Since the peak of youth incarceration in 1997, the U.S. youth detention population has been declining, down by more than 60,000. Still, many facilities for children remain, and some are more than 100 years old. 

“Health care inside is very spotty,” Schiraldi said. “In some areas it’s good, others it’s lacking. And whatever it is, it’s about to get worse.”

Youth justice advocates from across the country are demanding a reduction in youth populations and the ending of new admissions. Youth First Initiative, an organization seeking to end youth detention, sent letters from advocates in 30 states urging governors and administrators to stop new admissions and to remove vulnerable youth. 

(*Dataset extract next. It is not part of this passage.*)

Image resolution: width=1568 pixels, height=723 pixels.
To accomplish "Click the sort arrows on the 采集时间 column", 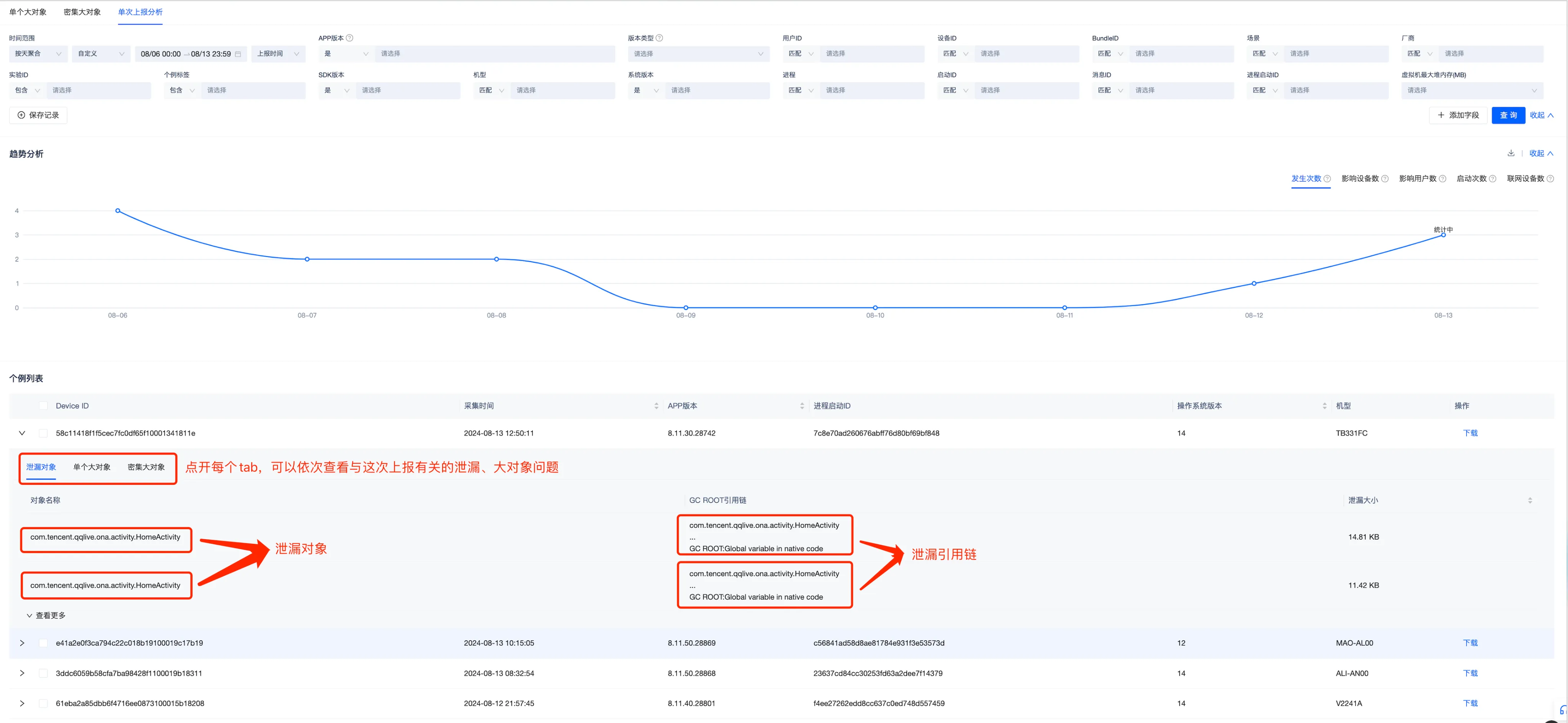I will click(x=656, y=406).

Progeny, a youth advocacy group in Wichita, Kansas, noted that the flu spreads rapidly in youth facilities, which tend to have unreliable medical services. “Even something as little as a spider bite—you might question, am I going to be OK?” said Yusef Presley, 23, a youth leader for Progeny, who was first placed in detention at age 8.


Some organizations are urging caution, warning of “unintended consequences” by quickly releasing juveniles. 

“Are you hampering that child’s likelihood of success in returning to the community because there hasn’t been adequate planning?” said Melissa Sickmund, the director of the National Center for Juvenile Justice, an organization that analyzes data for the federal Office of Juvenile Justice and Delinquency Prevention.  

Liz Ryan, the chief executive officer of the Youth First Initiative, acknowledged that policy makers need to redirect resources to supporting children, most often underprivileged, when they are released back into their communities. “You have to make sure their Medicaid coverage is immediately available,” she said. “You need to make sure that everyone has a safe place to go.”  

Some localities seem to be better prepared to do this than others. “We were able to get emergency hearings to look at releases and get some kids out quickly, safely, with other alternatives,” said Mark Mertens, the administrator for Milwaukee’s Division of Youth and Family Services.

Children in immigrant detention, however, who wait on average 55 days in detention before they can be released to guardians whom the federal government vets, are even more vulnerable. Last week, the National Center for Youth Law filed two emergency temporary restraining orders seeking to have children in the custody of the Office of Refugee Resettlement released. 

U.S. District Court Judge Dolly M. Gee ruled on Saturday that while she had concerns about the conditions of children detained in immigrant facilities, she would postpone action until April 10. She gave the Office of Refugee Resettlement until then to show why children should not be released expeditiously. Meanwhile, the agency said it suspended admissions to facilities in the hardest-hit states: California, Washington, and New York. It said it was “limiting”  discharges in New York. The agency said that it checks temperatures twice daily and any child with symptoms is medically isolated. It said it is “committed to providing for the safety and well-being of unaccompanied alien children (UAC), as well as protecting the health and safety of the communities in which these children live.” 

That may not be enough, say advocates. 

“This is not immigration as usual,” said Wendy Young, the president of Kids in Need of Defense, a group advocating for the rights of immigrant children. “Decisions need to be made on behalf of children in custody in keeping with their best interests that balance their health needs with their need to be with family.”